Moreover, it was the inventor’s love and personal preference for a well-wrought, hand-poured coffee that drove him to create a machine that replicates the process in the first place — for use in those moments when his own hands are busy doing other things.
“Maybe there are people that feel that [self-poured pourovers are] the only way to do it, because that ritual brings them happiness, and a machine that would perceivably diminish their joy in doing it might put them off,” said Bombeck. “I think they’re like, ‘This is so awesome and so fun, why on earth would you take that part away?’ And I get it. I understand and respect that, and I encourage them to keep doing it the same way they do.”
That said, after conducting some market research by way of a Kickstarter campaign that would have funded production of the original consumer-oriented Automatica, the company came away with clear indications that demand for such a device was much stronger among industry professionals.
“Our biggest request was from the commercial sector, which asked for adjustability of the pour,” said Bombeck. “Ultimately, each coffee bar wants to be able to serve their own special brew recipe and not just Khris’ brew recipe. So, I get that. It’s a deviation from my original plan, but it makes clear sense to us, so we’re in the process of offering that.”

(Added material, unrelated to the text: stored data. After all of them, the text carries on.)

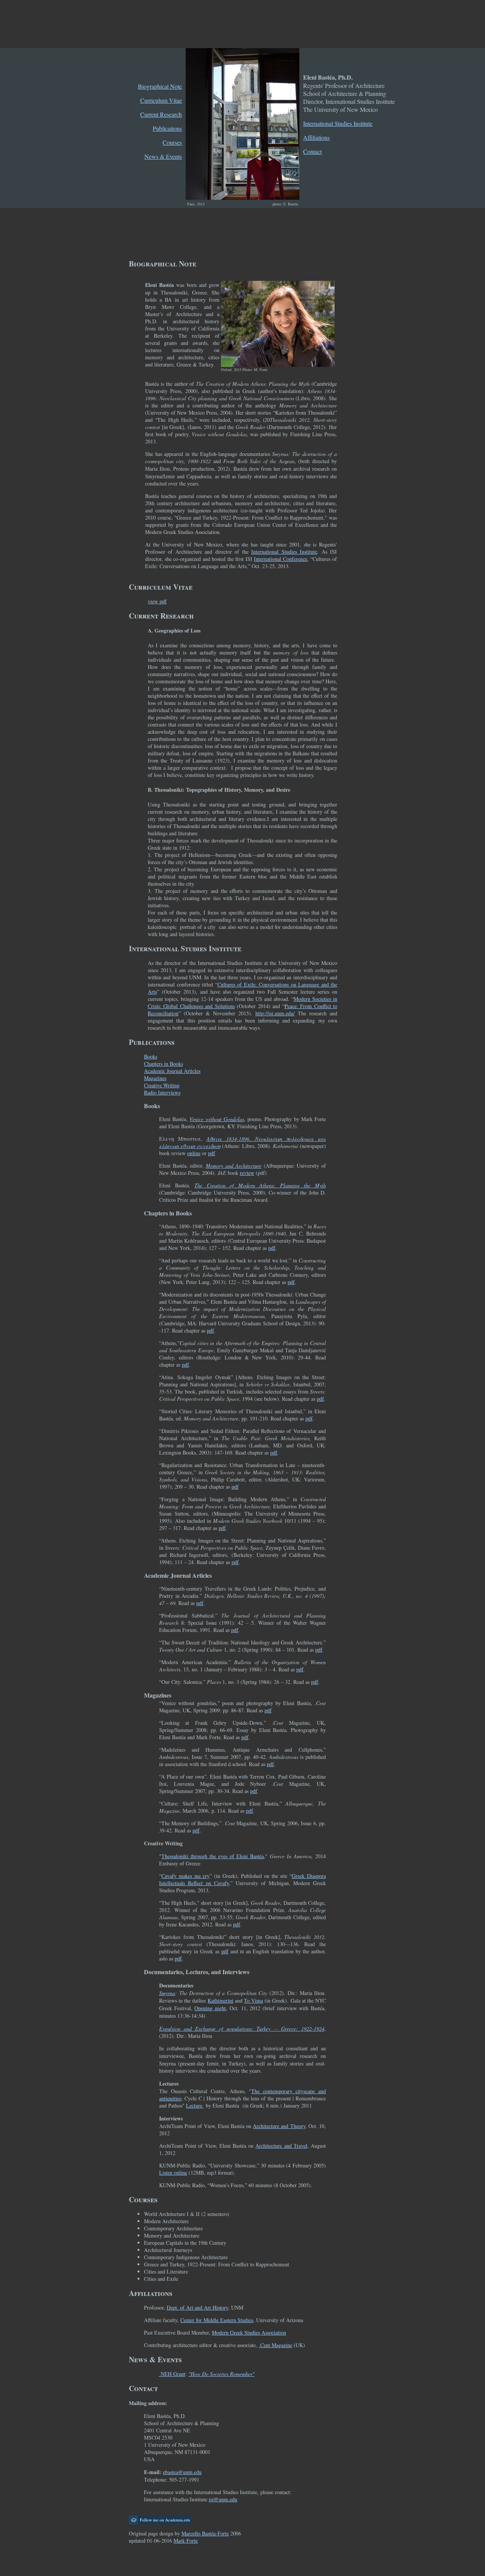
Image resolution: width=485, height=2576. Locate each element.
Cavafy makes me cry (185, 1875)
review (247, 1172)
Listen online (173, 2172)
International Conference (280, 558)
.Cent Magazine (275, 2345)
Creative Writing (162, 1085)
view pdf (157, 601)
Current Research (161, 114)
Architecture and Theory (279, 2126)
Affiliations (316, 137)
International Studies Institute (337, 123)
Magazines (155, 1078)
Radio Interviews (162, 1092)
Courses (172, 142)
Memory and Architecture (233, 1165)
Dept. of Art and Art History (197, 2307)
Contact (312, 151)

So, the pitch has shifted. Rather than focusing on a limited-edition art piece for consumer kitchens, the Automatica is now seeking to bring high-quality manual pourovers back to coffee bars where manual brewing may have not yet been introduced, or where it proved too slow, inconsistent or cumbersome to be practical.
The handmade wooden aspects of the Automatica’s original construction have been swapped for more robust and more easily manufacturable sand cast aluminum, with machined brass accents and an anodized aluminum base. The gearing and motors are also now “overbuilt” in the interest of heavier use. Its footprint is relatively small — it needn’t be plumbed in — and the only part Bombeck said might need replacement after three to five years of heavy use would be the kettle, replacements for which he said MM will likely sell for around $50.

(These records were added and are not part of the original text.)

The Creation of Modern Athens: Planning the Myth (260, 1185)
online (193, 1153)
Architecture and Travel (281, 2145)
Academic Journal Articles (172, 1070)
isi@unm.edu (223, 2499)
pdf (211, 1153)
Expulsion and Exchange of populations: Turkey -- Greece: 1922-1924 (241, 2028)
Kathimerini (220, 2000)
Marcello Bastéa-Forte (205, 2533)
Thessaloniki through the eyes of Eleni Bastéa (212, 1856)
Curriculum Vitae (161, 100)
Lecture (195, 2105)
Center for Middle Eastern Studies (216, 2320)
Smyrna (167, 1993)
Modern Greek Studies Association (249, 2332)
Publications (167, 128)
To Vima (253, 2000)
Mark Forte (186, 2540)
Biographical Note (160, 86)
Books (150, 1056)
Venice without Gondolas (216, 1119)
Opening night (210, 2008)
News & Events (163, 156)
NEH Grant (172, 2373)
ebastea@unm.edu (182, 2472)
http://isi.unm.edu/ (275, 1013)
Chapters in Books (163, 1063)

“A boutique one-off just didn’t seem like a sustainable way to do it,” said Bombeck. “Also, in terms of longevity and being able to support the machine, the wood-crafted parts are much more prone to needing maintenance and repair.”
Another new addition to the machine is what Bombeck described as a mechanical “fill-assist” feature, the specifics of which he preferred to keep under wraps prior to the re-launch, but that essentially makes it easier to add the correct amount of water to the kettle for a user’s unique recipe.
“We have a way of adjusting the kettle to fill itself to your pre-set volume,” said Bombeck, who is still finalizing that feature’s design. “That’s a little hardware upgrade we’ve added to the kettle. It’s fun to have surprises later in the game, as well.”
With its industrial-grade materials, new built-in software, accompanying app and fill-assist feature, the anticipated price of the Automatica is now $925, which is actually a bit less than its original arthouse price of $1,000.
Machina Maximus will begin taking orders for the Automatica next month for units expected to begin shipping in December.